ACTION ITEM: Scan the records below for the word "will" and give only the number of lines that hold it.

[Stored data entries]
============

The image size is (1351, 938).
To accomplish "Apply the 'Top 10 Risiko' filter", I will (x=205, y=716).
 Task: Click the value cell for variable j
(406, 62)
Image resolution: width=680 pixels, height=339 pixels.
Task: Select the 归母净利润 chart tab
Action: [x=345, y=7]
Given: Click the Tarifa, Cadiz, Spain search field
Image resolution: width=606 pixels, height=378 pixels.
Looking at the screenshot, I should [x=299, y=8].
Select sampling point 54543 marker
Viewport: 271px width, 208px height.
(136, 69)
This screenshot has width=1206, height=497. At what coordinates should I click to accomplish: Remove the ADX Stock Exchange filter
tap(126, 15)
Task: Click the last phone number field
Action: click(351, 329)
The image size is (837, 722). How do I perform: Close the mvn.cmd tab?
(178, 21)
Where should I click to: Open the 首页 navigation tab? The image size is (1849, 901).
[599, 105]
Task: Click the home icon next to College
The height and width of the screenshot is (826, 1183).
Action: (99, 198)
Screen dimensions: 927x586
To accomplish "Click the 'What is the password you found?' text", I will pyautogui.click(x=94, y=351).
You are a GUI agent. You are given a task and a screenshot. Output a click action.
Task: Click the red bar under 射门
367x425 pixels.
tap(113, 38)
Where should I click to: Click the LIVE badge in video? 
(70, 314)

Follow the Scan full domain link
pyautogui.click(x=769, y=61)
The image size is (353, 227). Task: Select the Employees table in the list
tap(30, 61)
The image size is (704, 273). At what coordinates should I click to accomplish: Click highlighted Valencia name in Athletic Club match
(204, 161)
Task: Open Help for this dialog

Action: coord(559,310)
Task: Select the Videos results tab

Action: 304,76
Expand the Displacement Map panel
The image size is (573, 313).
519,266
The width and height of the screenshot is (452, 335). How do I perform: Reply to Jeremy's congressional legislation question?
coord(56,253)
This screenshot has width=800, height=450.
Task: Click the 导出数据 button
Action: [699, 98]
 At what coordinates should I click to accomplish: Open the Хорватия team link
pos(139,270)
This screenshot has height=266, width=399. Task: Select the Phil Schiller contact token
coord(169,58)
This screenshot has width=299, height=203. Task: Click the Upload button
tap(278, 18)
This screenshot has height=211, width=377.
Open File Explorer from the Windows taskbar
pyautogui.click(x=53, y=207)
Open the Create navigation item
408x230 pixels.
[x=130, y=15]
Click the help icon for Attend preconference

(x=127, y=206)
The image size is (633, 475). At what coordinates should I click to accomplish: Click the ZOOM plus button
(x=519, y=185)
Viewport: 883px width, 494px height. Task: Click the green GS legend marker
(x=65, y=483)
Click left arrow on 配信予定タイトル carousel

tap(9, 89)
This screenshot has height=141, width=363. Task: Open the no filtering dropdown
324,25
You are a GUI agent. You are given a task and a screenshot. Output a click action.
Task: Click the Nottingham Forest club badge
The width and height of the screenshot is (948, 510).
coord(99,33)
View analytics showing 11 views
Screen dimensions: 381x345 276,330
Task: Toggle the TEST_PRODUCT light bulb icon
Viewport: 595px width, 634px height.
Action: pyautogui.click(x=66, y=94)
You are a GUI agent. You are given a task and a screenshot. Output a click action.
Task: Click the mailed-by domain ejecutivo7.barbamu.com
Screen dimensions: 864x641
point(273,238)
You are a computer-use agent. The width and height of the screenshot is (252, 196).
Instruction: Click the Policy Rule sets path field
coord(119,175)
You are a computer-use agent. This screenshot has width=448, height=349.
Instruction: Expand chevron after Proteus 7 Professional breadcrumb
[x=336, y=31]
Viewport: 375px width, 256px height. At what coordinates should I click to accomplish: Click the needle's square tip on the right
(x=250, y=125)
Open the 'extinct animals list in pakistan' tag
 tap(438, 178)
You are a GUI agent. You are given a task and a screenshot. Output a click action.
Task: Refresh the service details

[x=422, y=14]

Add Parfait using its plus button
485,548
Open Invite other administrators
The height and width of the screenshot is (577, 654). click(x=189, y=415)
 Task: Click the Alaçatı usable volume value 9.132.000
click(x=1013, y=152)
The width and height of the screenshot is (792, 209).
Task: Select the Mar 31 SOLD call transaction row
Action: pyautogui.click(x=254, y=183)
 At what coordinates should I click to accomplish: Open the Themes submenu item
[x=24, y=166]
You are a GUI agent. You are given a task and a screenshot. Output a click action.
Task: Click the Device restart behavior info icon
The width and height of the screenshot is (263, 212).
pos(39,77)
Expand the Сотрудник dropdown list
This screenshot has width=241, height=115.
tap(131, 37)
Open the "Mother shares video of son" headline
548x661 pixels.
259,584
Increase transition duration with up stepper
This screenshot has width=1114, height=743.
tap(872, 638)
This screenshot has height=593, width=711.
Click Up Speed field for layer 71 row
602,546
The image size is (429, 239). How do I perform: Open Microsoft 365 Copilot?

============

EXERCISE OUTPUT: 2